→ **ASSIGNED TASK**
Using the listing below, report all lines holding the word "accomplish".

(Beginning of ENTRIES SHOWN)

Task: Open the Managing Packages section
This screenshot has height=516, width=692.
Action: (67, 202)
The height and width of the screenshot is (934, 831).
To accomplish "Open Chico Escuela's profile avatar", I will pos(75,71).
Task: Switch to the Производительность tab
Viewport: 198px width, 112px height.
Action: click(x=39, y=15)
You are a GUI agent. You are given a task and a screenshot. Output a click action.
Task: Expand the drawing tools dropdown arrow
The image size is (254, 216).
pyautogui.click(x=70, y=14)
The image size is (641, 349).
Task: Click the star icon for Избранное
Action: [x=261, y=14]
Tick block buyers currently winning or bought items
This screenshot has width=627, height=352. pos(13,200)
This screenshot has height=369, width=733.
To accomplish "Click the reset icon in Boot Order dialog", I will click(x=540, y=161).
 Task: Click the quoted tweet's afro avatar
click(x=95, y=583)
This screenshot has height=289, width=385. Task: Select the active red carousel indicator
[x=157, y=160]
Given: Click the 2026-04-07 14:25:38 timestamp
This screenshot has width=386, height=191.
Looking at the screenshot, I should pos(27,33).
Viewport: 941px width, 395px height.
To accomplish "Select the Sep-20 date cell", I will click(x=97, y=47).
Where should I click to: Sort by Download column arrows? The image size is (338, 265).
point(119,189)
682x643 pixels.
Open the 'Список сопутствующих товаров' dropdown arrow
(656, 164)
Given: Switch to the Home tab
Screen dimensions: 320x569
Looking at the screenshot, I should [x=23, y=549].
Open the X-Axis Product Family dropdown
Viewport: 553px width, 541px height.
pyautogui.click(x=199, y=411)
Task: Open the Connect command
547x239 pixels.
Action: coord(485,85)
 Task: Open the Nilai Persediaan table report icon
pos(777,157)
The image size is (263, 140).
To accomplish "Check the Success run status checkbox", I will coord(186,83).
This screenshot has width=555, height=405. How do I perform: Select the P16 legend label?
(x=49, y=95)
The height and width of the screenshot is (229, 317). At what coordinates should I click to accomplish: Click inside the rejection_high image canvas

(End of ENTRIES SHOWN)

→ **SOLUTION FOR THIS EXERCISE**
To accomplish "Open Chico Escuela's profile avatar", I will pos(75,71).
To accomplish "Click the reset icon in Boot Order dialog", I will click(x=540, y=161).
To accomplish "Select the Sep-20 date cell", I will click(x=97, y=47).
To accomplish "Check the Success run status checkbox", I will coord(186,83).
The height and width of the screenshot is (229, 317). At what coordinates should I click to accomplish: Click inside the rejection_high image canvas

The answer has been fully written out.